In fact, he’s always excelled at dramatizing how moments of beauty manage to happen in spite of, and sometimes right alongside, the worst kind of crippling ugliness. This juxtaposition was visualized most explicitly in the second season “Subway/Pamela” episode, in which Louie watches as a concert violist plays his heart out on a subway platform as, right next to him, a homeless man washes himself. And that notion is brought to life again in the best single sequence of “The Road, Part 2,” and perhaps of the season. Louie goes out for a morning walk, mostly to escape the loneliness and desperation of the comedy condo, and wanders into a rainy flea market. The melancholy hangs thick in the air; he watches a fiddler play languidly. And then he walks into a tent that promises the opportunity to “go back in time.”

It’s one of those old-timey photo operations, where people dress up in vintage clothes to be photographed in carefully calibrated sepia tones. Two women, a mother and daughter, want to do a pose but need a man to fill a general’s uniform, and they ask Louie for his help. “It’ll be really fuuuuuun,” one promises. Outside the tent, the violist plays on, providing the score for the Ken Burns movie Louie’s now dressing up for. As the music continues, the trio play-acts their favorite Southern melodrama clichés, and they dance together, in pairs, all of them, and the photographer too.
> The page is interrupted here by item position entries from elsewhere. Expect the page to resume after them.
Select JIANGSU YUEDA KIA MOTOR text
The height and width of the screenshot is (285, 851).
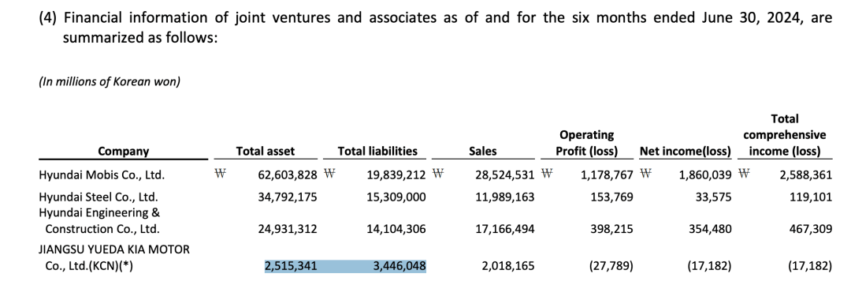(x=114, y=249)
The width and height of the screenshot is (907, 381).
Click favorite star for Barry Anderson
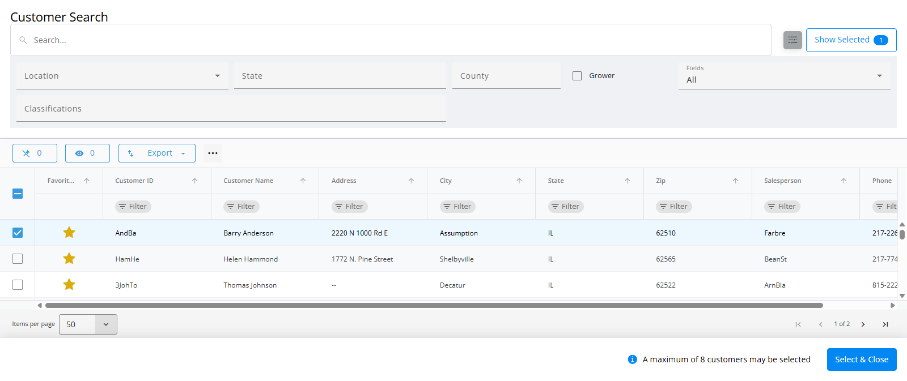[x=69, y=233]
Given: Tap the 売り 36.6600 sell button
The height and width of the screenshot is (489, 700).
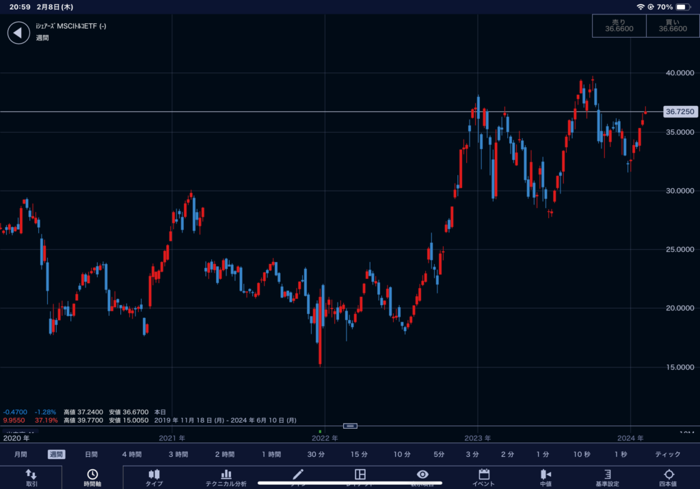Looking at the screenshot, I should point(619,26).
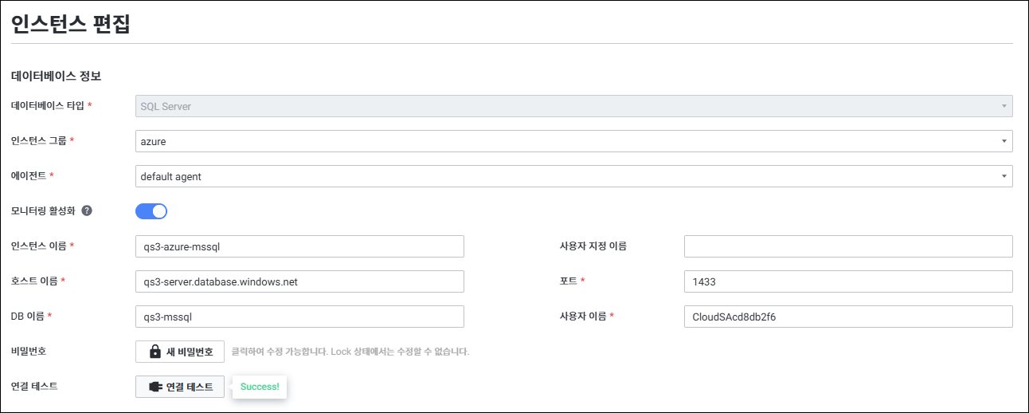Screen dimensions: 1029x413
Task: Click the plug icon in the 연결 테스트 button
Action: tap(155, 387)
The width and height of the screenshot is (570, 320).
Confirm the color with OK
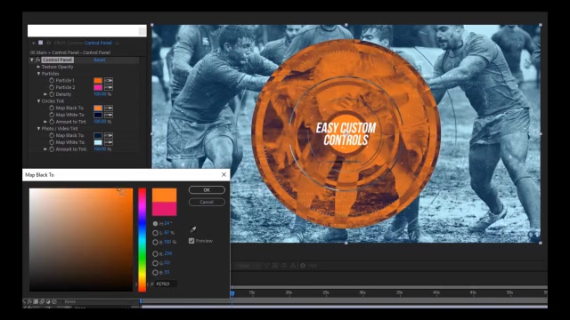207,190

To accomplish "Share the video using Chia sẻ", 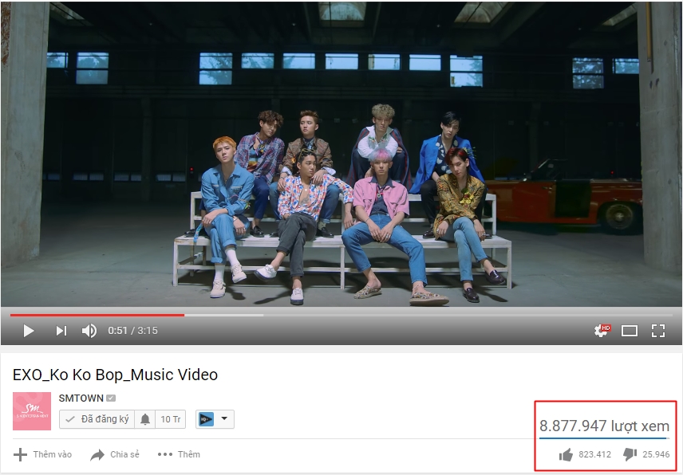I will click(x=115, y=454).
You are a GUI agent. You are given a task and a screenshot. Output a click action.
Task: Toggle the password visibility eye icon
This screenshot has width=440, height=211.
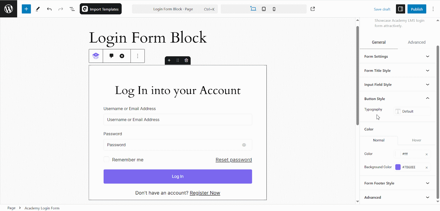pyautogui.click(x=244, y=145)
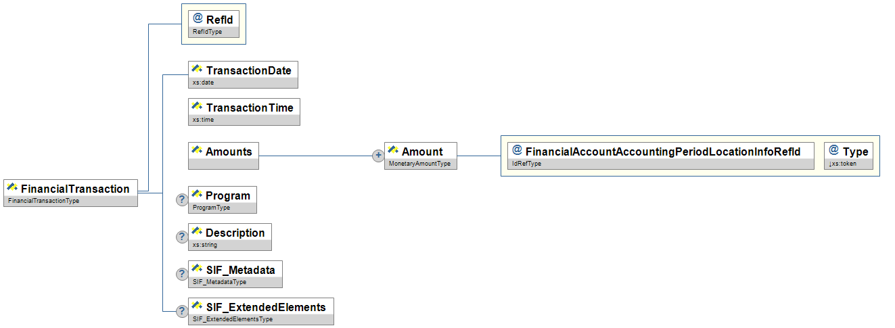
Task: Select the Amounts element box
Action: click(223, 156)
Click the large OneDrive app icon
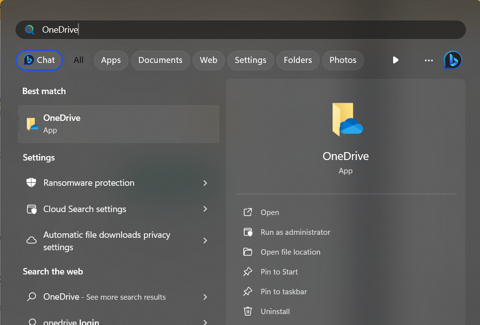This screenshot has height=325, width=480. 346,119

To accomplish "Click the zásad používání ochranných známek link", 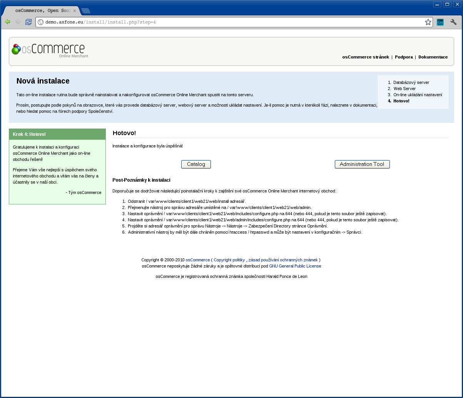I will [x=283, y=260].
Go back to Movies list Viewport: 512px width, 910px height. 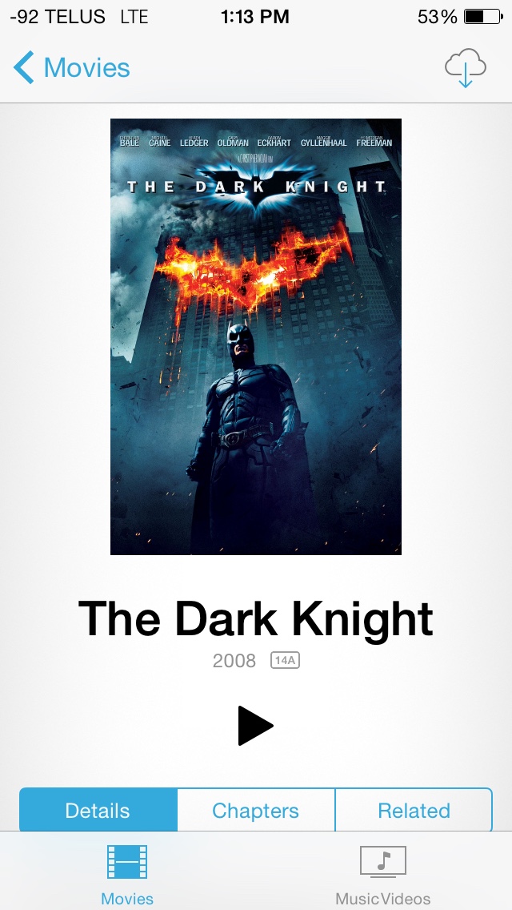72,67
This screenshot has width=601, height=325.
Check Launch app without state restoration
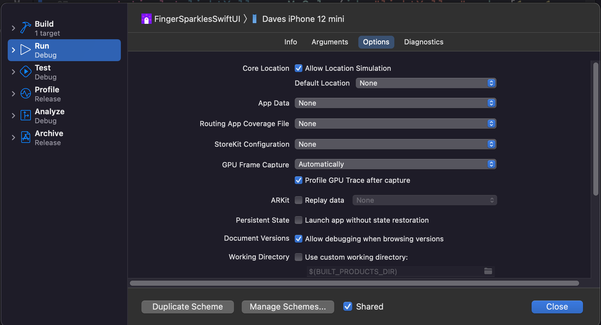coord(299,220)
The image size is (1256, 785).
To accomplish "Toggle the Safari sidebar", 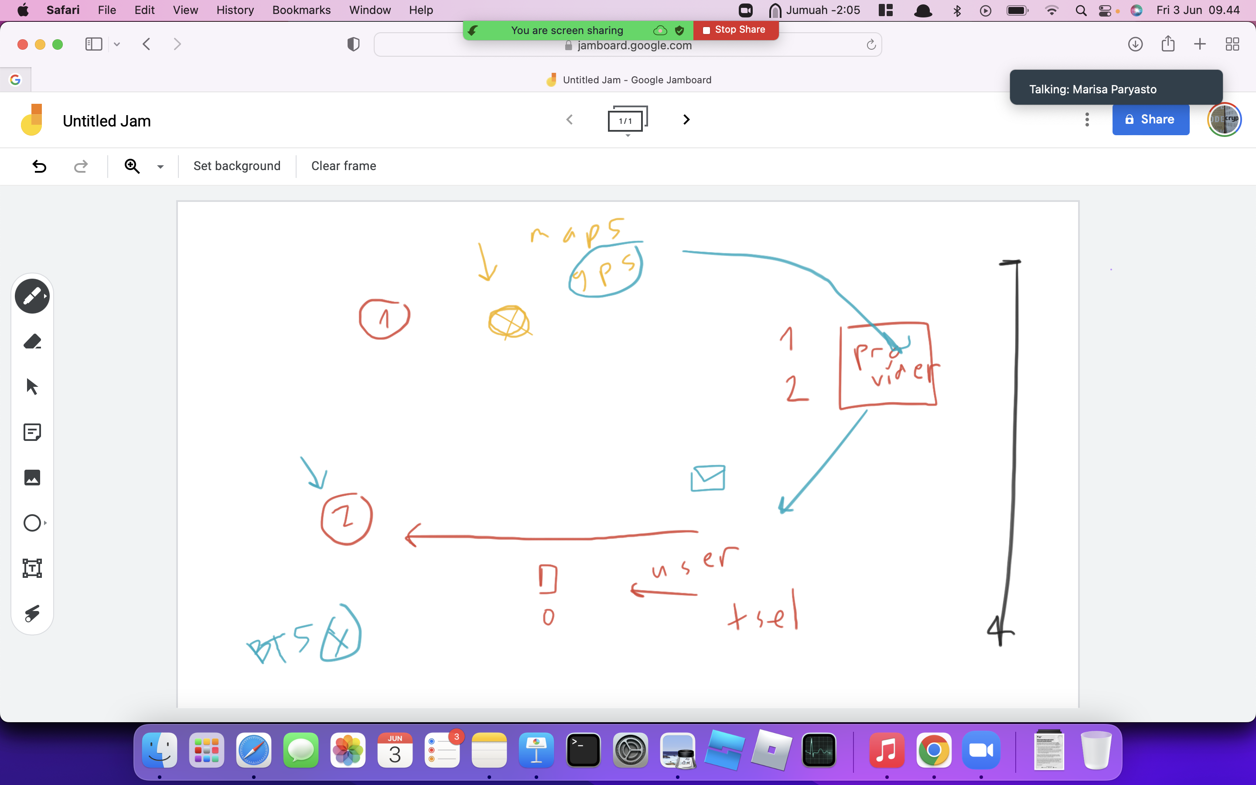I will click(x=93, y=44).
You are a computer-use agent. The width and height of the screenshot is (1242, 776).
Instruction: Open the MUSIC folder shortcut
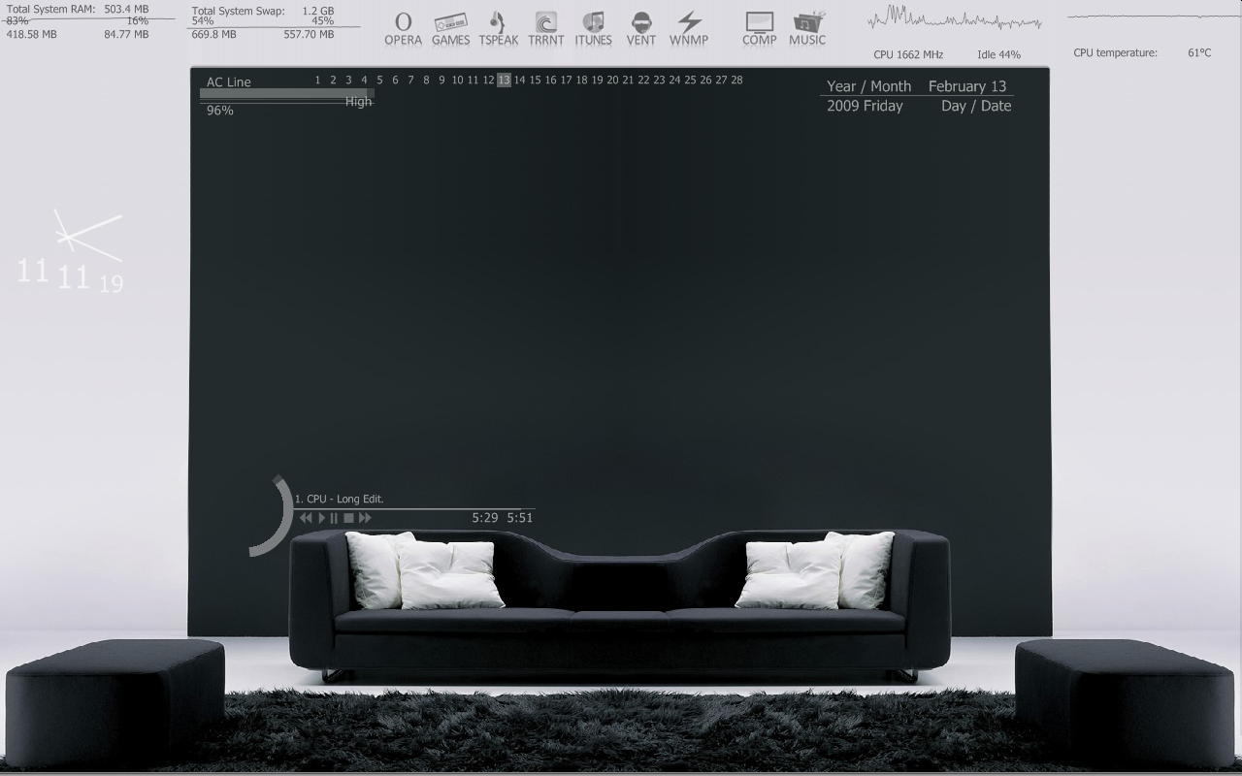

It’s a strange and perfect little scene, a reservoir of tenderness in the midst of Louie’s desert of shit.

He keeps the picture, and puts it on his fridge in the final scene. Jane asks who it is, and he makes up the story of his great-great-great-grandfather, the soldier who fired the last shot of the Civil War and was killed by snakes. Louie goes on an on, spinning this surreal tale full of nonsense names, entertaining his daughter extemporaneously, in much the same way as he does this television audience, week after week. It’s a simple image, but a potent one, and appropriate conclusion to this brief, lovely season.